Spurs e OKC, avanti tutta. Tra le big, non cedono il passo né San Antonio né Oklahoma City. Gli Spurs ora sono sulle spalle di chi è stato chiamato in nero-argento proprio per fare da pietra angolare: Lamarcus Aldridge. L’ex Blazer con 24 punti e 14 rimbalzi disputa il primo match da nocchiero sul parquet di Boston (87-95) e naturalmente ora Popovich gongola: la sua esperta ciurma potrò avere da subito più di una dimensione. Hanno invece due ruote motrici gli Oklahoma City Thunder, i cui nomi sono ben noti: Russell Westbrook e Kevin Durant. Il primo, pur con le polveri bagnate, contro Denver sfiora la tripla doppia (15 punti, 9 rimbalzi e 8 assist). Il secondo, contribuisce in maniera decisiva a creare il break decisivo e chiude con 25 punti. Terzo urrà consecutivo per loro (117-93). In casa Nuggets non brilla Danilo Gallinari, che scrive sul referto di gara 15 punti ma con un quanto meno rivedibile 3/13 dal campo. E’ circondato da tanti giovani, dovrà avere molta pazienza.

Kobe: come è dura l’avventura. Che i Lakers non siano una corazzata lo sappiamo almeno da un quadriennio. Che si sciolgano come neve al sole, specie in presenza di un agonista inarrivabile come Kobe Bryant, era molto più difficile da ipotizzare. Anche contro Dallas (93-103), i gialloviola cedono il passo davanti al proprio pubblico: per il “Black Mamba” soltanto 15 punti con 3/15 al tiro. Troppo poco per poter impensierire un team di marpioni come quello texano. L’unica nota lieta nella città degli angeli è Julius Randle: il lungo, reduce da un grave infortunio, è pienamente recuperato e i 22 punti abbinati a 15 rimbalzi lo dimostrano. Da rivedere invece il contributo della matricola D’Angelo Russell (10 punti), che alterna guizzi importanti a cose tutt’altro che buone.

Toronto e Chicago, concretezza al potere. Dove possono arrivare i Toronto Raptors? Nessuno lo sa.
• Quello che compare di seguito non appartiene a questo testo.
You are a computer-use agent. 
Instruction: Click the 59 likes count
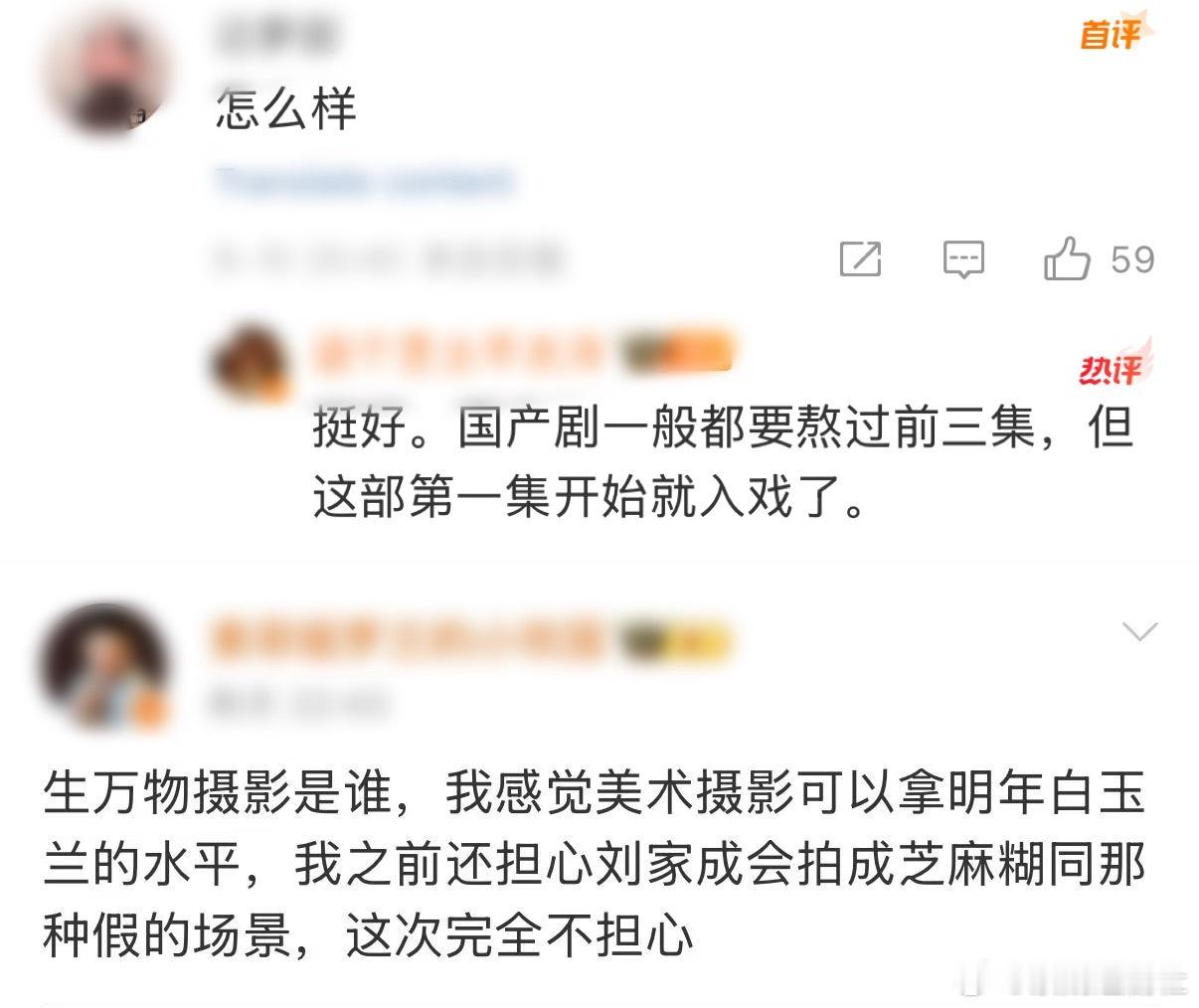pos(1132,259)
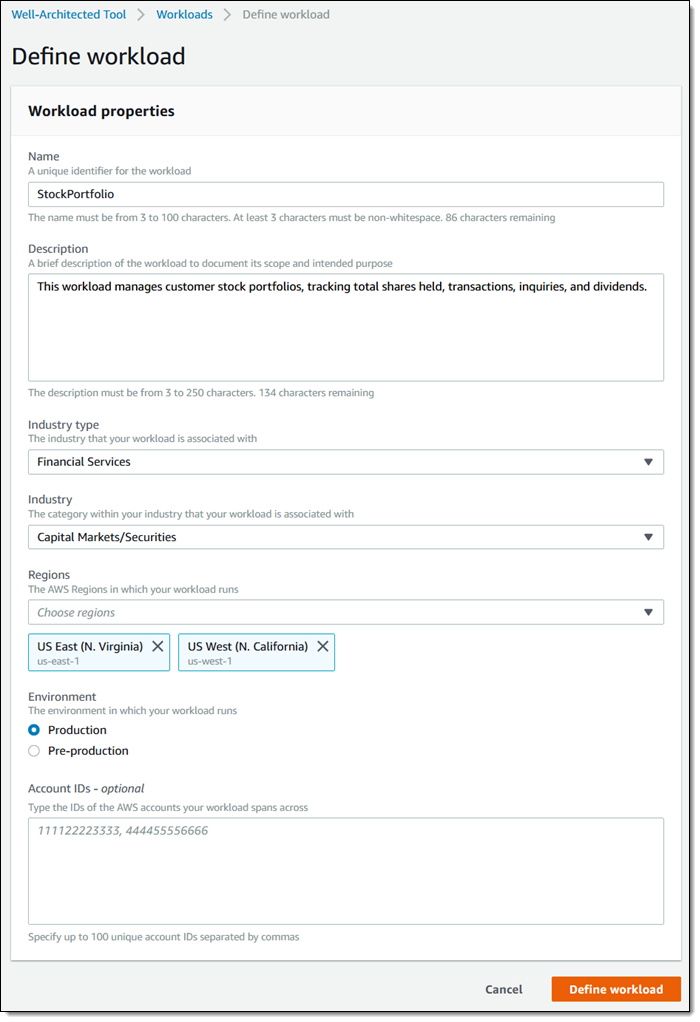Click the US West (N. California) region chip
Screen dimensions: 700x1022
point(247,651)
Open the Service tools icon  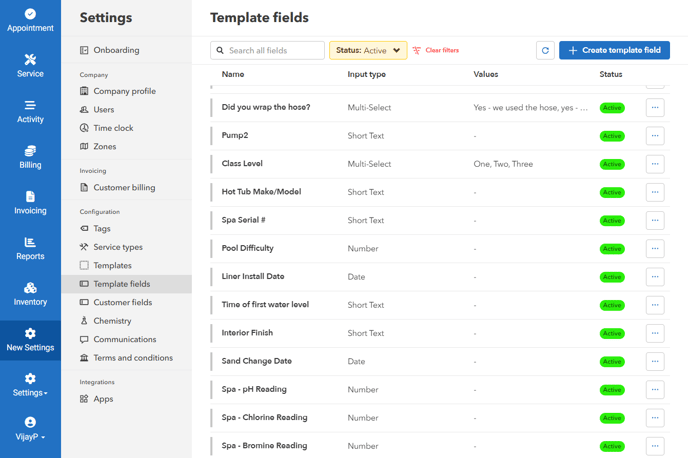point(30,60)
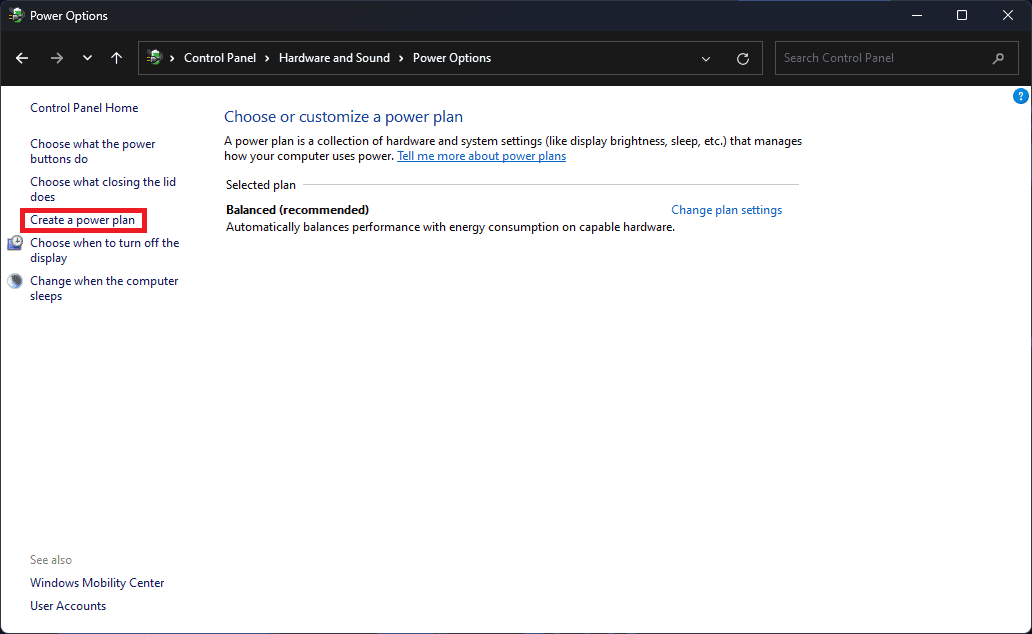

I canadesi da 3 anni sono un ottimo team da regular season, molto meno incisivi poi nei playoff. Il loro ago della bilancia è il grande carnefice dell’Italia agli ultimi Europei: il pivot lituano Valanciunas. Se gioca come sa, è tra i primi 7-8 centri della Lega per impatto e i Raptors diventano pericolosissimi.Stanotte ha messo insieme 19 punti e 9 rimbalzi, e i suoi hanno letteralmente schiantato Milwaukee (106-87). Se c’è una squadra che sa come si gioca “di squadra”, quella è Toronto. Si parla invece spagnolo nello spogliatoio di Chicago: con 16 di Gasol e altri 16 del connazionale naturalizzato Mirotic, i Bulls giubilano la pratica Orlando senza troppo faticare (92-87). Negli altri risultati Nba della notte, vittoria esterna di Atlanta a Charlotte (92-94): per gli Hornets non si muove lo zero dalla casella vittorie.